There is a very real chance that the UK will leave the EU following the referendum on 23 June.
That was the very clear message from economist Roger Bootle, chairman of Capital Economics, speaking at the International Hotel Investment Forum (IHIF) in Berlin this week. However, he was not so decisive about whether the UK will be better off leaving or remaining in Europe.
"Some economists believe the UK could lose up to 12% of GDP if we leave, others say we could gain 12% of GDP by staying," he told delegates at the InterContinental hotel. "The honest economists amongst us don't know what the consequences of leaving the UK will be."

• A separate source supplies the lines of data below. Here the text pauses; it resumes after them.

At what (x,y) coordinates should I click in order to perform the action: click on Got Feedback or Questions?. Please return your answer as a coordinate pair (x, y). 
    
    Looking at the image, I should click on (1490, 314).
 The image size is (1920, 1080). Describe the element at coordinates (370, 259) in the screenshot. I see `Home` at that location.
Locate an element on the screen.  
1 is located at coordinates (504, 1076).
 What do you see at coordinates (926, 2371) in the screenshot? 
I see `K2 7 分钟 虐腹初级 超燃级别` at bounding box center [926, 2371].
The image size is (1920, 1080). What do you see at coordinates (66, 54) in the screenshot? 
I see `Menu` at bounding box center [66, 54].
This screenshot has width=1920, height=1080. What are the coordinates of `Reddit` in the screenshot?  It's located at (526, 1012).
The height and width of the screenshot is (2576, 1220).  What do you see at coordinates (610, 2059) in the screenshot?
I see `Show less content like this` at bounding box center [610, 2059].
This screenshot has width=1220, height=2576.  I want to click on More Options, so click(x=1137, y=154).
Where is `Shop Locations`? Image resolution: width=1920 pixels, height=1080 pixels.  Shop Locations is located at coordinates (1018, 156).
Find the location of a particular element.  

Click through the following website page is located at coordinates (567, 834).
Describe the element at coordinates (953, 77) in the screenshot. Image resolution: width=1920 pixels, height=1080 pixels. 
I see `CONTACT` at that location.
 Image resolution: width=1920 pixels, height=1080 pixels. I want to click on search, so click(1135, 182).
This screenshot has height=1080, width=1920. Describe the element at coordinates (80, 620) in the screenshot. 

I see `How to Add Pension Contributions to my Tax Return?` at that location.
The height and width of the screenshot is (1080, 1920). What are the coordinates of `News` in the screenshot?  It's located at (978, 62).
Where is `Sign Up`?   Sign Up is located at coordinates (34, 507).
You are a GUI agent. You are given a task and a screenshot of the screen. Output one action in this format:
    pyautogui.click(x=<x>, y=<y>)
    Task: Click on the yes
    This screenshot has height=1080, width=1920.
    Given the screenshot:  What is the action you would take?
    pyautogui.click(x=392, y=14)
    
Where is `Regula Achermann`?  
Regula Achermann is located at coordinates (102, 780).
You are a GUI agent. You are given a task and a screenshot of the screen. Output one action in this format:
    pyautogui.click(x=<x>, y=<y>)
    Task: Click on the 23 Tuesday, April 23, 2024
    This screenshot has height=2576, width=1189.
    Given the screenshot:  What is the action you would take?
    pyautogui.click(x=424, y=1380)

Bootle highlighted that some of the gains of Brexit included savings in EU contributions, less regulation, the ability to strike new trade deals, a new skills-based migration policy and a boost to confidence and investment. On the other hand, the losses to the UK could be possible tariffs on export to the EU, loss of access to the single market, damage to the City, lower population growth and a drop in foreign direct investment.
"I don't think it will be a disaster if we leave. Some say that it will be a major blow to the City if we pull out of the EU with a number of major banks closing down their London operations and moving their headquarters to Paris or Frankfurt. This would obviously have a major impact on hotels and employment in the capital, but the idea that this is going to actually happen is frankly bonkers.
"If we do leave, there would be a two-year period of negotiations when there could be considerable uncertainty. But I believe a good trade deal will be struck as there will be a strong incentive to reach an agreement on both sides.
"The real big issue of Britain leaving will be the consequences for the future of the EU. It will be a time of continued worry about the eurozone and migration. The EU could unravel," he warned.
A survey published during IHIF by law firm Berwin Leighton Paisner showed that 54% of hotel industry professionals believe that Brexit is likely to adversely impact revpar and mergers and acquisitions activities in the UK.